Alva was inducted into the Athletic Hall of Fame in 1981. His citation is copied below:
Alva Burton Burris began a new epoch in athletics when he arrived in 1892.
Before then, baseball was the main, if not the only, form of athletic activity at Washington College. Games were played against local organizations, but the college scheduled no intercollegiate contests.
Burris, a native of Cecil County, was invited to attend Washington College because he was a fine pitcher. Wanting to further his education as well as to play baseball, he accepted. More than a talented athlete, he was a born leader of men. As a consequence, he was soon asked to become director of physical education, a post he held until 1905.
From 1892 to 1900, Burris not only played on the baseball and football teams, he coached them as well. Three of his baseball players later entered the major leagues. In 1894, Burris, while in college, pitched a game for Philadelphia against Baltimore.
In 1897 Burris introduced the game of basketball to the college and encouraged the development of tennis. He also introduced gymnastics and staged many exhibitions which were popular with participants as well as spectators. For commencement week, he inaugurated field games which were so popular that they drew participants from throughout the state. Burris was highly regarded by the townspeople, and they supported his desire to erect the first gymnasium on campus.

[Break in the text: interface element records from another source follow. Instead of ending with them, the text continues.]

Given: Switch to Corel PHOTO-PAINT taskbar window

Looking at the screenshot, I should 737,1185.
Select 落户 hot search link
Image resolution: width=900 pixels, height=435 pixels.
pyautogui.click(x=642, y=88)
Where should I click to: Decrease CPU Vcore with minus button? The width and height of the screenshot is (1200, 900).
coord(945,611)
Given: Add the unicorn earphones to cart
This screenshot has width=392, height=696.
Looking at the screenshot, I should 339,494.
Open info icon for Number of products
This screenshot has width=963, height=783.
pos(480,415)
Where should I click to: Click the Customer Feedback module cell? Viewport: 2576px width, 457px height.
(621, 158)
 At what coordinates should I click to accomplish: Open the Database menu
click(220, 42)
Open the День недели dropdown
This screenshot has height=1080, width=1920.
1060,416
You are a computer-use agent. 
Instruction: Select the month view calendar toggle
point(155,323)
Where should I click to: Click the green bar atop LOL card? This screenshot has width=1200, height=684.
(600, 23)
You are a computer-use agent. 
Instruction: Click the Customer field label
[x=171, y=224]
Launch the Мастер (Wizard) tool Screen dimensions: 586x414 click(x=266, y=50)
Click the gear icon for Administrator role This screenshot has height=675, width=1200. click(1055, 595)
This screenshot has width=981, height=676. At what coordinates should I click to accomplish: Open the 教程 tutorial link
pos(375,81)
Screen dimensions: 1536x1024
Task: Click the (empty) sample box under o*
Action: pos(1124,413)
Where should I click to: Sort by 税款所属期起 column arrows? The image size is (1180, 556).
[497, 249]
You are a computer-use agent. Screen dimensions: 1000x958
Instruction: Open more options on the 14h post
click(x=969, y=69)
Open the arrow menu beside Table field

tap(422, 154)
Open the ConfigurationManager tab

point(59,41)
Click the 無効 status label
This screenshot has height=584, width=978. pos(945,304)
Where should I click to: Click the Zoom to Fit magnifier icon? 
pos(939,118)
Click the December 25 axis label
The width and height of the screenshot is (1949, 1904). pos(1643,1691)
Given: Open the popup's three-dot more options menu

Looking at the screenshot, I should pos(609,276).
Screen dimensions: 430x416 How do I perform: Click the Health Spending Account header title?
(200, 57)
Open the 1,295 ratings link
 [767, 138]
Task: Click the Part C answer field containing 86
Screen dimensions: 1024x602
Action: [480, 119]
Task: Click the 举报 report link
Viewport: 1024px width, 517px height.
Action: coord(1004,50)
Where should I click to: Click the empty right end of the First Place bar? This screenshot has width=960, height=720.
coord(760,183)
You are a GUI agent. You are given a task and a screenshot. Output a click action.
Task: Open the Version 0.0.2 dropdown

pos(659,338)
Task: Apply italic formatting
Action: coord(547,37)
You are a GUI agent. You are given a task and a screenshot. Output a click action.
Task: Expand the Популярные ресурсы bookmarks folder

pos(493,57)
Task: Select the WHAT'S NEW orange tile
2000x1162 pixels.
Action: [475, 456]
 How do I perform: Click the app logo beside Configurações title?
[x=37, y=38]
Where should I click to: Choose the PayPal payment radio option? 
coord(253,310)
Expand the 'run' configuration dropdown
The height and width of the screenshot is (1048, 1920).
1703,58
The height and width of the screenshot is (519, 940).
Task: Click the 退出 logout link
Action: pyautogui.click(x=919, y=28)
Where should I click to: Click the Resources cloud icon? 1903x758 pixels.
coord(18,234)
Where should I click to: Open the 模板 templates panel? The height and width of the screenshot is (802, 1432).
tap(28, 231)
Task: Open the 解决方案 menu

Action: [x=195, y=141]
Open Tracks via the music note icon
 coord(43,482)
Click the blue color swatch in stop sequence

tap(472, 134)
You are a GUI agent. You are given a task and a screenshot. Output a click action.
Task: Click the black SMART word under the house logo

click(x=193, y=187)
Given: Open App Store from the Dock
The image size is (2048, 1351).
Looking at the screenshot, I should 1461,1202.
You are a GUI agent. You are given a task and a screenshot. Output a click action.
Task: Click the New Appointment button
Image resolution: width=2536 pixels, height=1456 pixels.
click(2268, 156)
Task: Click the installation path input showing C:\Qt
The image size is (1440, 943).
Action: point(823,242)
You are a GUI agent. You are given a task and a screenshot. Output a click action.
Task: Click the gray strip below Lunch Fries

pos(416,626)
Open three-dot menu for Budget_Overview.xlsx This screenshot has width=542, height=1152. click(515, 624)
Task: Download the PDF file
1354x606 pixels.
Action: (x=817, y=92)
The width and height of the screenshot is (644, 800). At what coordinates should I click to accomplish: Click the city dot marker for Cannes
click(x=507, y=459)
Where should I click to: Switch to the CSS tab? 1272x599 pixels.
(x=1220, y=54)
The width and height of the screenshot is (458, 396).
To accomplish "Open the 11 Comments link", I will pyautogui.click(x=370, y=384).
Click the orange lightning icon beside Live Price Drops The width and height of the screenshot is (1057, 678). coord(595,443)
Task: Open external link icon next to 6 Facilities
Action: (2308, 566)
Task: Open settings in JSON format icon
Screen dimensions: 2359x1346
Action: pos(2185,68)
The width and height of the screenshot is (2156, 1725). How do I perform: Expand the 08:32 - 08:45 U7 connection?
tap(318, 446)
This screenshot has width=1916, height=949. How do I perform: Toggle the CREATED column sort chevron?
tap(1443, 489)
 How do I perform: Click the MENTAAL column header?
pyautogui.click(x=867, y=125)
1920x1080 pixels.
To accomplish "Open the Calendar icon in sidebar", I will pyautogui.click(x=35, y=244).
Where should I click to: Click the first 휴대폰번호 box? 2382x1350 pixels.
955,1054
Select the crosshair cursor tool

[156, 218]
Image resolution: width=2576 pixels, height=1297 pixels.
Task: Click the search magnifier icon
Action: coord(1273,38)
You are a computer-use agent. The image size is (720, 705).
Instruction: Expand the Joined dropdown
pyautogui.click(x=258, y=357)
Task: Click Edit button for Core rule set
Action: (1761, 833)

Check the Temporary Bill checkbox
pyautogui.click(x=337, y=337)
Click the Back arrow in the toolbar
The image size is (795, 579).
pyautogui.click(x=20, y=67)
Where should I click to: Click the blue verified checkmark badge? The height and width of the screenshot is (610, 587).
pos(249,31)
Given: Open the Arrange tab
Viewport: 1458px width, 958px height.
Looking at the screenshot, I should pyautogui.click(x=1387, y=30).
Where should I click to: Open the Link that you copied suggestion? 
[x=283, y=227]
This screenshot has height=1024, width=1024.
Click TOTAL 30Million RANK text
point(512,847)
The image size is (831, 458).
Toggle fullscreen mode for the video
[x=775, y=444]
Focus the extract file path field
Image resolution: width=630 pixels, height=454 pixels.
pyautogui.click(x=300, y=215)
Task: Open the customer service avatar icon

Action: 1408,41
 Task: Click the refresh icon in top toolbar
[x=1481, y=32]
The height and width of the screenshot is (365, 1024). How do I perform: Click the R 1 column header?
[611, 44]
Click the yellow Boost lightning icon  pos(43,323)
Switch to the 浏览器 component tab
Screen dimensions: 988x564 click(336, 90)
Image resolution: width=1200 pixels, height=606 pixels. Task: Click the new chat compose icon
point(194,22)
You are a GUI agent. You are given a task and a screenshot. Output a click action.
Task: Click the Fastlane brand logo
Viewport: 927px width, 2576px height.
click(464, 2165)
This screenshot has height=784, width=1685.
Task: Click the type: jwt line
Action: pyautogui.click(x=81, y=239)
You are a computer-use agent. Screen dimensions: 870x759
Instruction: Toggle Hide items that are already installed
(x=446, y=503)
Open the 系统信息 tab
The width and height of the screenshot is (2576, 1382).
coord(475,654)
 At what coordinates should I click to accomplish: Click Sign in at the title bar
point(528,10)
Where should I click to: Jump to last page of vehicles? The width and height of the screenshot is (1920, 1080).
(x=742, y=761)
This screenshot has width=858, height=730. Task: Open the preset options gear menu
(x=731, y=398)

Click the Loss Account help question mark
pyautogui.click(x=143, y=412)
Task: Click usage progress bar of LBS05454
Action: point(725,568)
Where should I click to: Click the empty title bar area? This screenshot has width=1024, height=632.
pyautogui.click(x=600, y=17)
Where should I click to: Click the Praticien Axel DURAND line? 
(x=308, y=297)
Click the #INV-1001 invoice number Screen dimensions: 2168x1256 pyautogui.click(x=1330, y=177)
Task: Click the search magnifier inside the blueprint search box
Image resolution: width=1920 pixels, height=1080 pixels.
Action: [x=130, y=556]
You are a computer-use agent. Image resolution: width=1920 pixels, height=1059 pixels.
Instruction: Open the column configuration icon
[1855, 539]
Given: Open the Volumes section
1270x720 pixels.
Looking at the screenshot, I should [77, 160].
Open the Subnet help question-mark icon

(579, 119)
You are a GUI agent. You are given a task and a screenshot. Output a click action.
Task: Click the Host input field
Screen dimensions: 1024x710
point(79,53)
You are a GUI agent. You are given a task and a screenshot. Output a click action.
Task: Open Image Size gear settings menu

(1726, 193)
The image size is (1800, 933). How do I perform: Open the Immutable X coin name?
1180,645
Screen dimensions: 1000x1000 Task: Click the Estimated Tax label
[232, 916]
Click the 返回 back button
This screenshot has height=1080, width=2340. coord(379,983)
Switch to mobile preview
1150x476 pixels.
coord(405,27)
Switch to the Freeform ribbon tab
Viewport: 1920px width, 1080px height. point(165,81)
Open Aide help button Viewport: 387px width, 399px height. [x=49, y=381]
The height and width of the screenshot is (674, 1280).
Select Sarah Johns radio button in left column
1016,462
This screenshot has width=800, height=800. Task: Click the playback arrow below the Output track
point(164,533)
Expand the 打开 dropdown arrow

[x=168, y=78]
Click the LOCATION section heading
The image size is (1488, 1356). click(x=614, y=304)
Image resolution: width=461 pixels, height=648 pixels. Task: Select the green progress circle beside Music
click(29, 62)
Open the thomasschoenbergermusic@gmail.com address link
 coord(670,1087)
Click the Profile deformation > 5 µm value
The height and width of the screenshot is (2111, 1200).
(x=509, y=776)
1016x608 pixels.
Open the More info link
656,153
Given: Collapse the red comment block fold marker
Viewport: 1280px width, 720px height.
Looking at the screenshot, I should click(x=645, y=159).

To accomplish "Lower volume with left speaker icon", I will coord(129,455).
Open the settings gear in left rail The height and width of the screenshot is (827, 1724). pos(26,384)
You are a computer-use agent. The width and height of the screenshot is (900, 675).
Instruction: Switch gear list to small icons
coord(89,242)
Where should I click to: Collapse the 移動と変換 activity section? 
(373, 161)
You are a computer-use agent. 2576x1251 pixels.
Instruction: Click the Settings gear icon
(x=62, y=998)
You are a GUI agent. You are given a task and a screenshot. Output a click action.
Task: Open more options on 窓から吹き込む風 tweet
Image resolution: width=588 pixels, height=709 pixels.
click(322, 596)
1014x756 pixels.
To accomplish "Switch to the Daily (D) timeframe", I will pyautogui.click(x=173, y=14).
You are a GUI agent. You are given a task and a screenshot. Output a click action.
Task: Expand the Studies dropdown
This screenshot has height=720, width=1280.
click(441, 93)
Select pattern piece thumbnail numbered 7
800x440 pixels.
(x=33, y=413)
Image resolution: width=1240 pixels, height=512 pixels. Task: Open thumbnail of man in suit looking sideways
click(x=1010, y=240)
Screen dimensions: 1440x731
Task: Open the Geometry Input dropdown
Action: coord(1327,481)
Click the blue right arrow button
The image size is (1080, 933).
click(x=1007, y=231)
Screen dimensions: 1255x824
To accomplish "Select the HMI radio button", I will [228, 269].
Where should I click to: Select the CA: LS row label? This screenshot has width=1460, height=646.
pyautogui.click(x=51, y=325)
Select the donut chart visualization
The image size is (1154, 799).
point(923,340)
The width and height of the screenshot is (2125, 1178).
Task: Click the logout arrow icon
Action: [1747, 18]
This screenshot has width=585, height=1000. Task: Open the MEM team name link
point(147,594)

Burris resigned from Washington College to enter Hahneman Medical College, where he earned his medical degree in 1909. Until he retired in 1938 he practiced medicine in Salisbury, Maryland, and served for many years as superintendent of Pine Bluff Sanitarium. He continued to instruct youngsters in baseball, football and tennis while practicing medicine. For his many contributions to young and old alike, Salisbury honored him with its highest citizenship award before his death in 1938.
INDUCTED posthumously into the Athletic Hall of Fame on October 9, 1981.